12 August 2018

Individual Life (The Parade Yogyakarta 2014)

Dalam rangka kangen motret panggung (atraksi panggung yang ada artisnya gitu yah, bukan panggung kosong terus difoto) dan sudah lama nggak update di label "Photo Journal", berikut ini kupersembahkan salah satu event yang hasil fotonya aku sukai (pede banget Ya Lord maapkeun!!)








Foto-foto ini diambil pada event The Parade tahun 2014 (yang sekarang sudah ganti namo jadi Kickfest) di penampilannya Individual Life, band instrumental yang kalau ndak salah sih personelnya mayoritas anak ISI dan sempat menelurkan album "Semoga Engkau Berkenan Mendengarnya Perlahan Hingga Usai" di tahun yang sama.

Seninya motret panggung yang aku rasakan sekitar kurang lebih 5 tahunan di kala itu yang pertama waktu harus mengatur setting-an di kamera karena memang lumayan tricky. Misalnya waktu panggung cenderung gelap dan setting-an kamera sudah pas, tiba-tiba lighting mulai meluncur dengan deras. Sebagai orang yang terbiasa dengan manual setting, akhirnya aku harus menyesuaikan setting-an lagi dengan cepat. Ada lagi momen yang aku rindukan, yaitu menunggu lighting yang pas dengan posisi personel dan bagaimana caranya supaya ambiance-nya tetap bisa tertangkap dengan baik di kamera. Selain itu, waktu aku beberapa kali jadi salah satu fotografer dalam kepanitiaan event musik, ada keuntungan terbesar yang aku dapatkan, yaitu berada di barisan paling depan bahkan lebih depan dibandingkan VVIP. Lumayan.. Bisa nonton gratis ala VVVVIP (meskipun minus tempat duduk empuk karena harus gerak terus hihi).

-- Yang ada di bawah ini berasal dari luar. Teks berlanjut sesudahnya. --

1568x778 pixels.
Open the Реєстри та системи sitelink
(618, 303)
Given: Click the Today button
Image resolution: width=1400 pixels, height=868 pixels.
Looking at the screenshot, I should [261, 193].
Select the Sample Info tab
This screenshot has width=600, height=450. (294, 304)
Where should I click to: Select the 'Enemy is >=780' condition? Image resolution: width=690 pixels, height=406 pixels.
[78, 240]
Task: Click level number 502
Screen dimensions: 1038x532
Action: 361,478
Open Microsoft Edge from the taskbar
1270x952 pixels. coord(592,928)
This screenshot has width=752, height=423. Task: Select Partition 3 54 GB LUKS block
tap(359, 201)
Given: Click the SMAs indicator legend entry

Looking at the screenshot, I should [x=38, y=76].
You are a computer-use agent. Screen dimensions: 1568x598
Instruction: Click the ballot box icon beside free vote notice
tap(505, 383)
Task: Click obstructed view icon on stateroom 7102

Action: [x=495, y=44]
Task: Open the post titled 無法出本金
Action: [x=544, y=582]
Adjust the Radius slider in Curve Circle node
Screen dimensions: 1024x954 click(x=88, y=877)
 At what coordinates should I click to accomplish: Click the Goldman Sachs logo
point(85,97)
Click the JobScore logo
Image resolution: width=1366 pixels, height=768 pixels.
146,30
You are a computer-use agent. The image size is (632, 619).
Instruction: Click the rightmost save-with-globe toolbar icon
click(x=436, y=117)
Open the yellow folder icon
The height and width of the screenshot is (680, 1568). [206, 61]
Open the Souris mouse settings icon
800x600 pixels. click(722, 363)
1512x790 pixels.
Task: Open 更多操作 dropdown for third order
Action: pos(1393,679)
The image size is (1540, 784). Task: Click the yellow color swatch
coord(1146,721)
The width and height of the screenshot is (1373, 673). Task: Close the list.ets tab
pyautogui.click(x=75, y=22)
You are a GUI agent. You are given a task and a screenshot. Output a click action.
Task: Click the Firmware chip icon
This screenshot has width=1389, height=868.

Awal mula aku suka sekali motret panggung adalah waktu ditugaskan untuk liputan di Java Jazz tahun 2010. Dan disitulah aku mulai belajar dan diajari motret oleh Bang Erson Padapiran, partner liputanku yang sudah cukup makan asam garam di dunia fotografi. Di Java Jazz, aku juga belajar sikut-sikutan rebutan posisi paling strategis untuk motret, plus belajar sabar kalau ternyata di depanku ada orang yang lebih tinggi. Kalau sudah begitu, biasanya aku harus cari trik supaya angle fotonya nggak bocor oleh bagian tubuhnya si orang tinggi itu (kenang-kenangan liputan Java Jazz bisa dibaca di sini).

Karena motret panggung yang nggak ala kadarnya itu cukup menguras energi yang tidak dimungkinkan dalam waktu dekat, semoga nanti setelah si utun lahir mamake ini bisa mengobati kerinduan motret panggung lagi.. Amiiiin.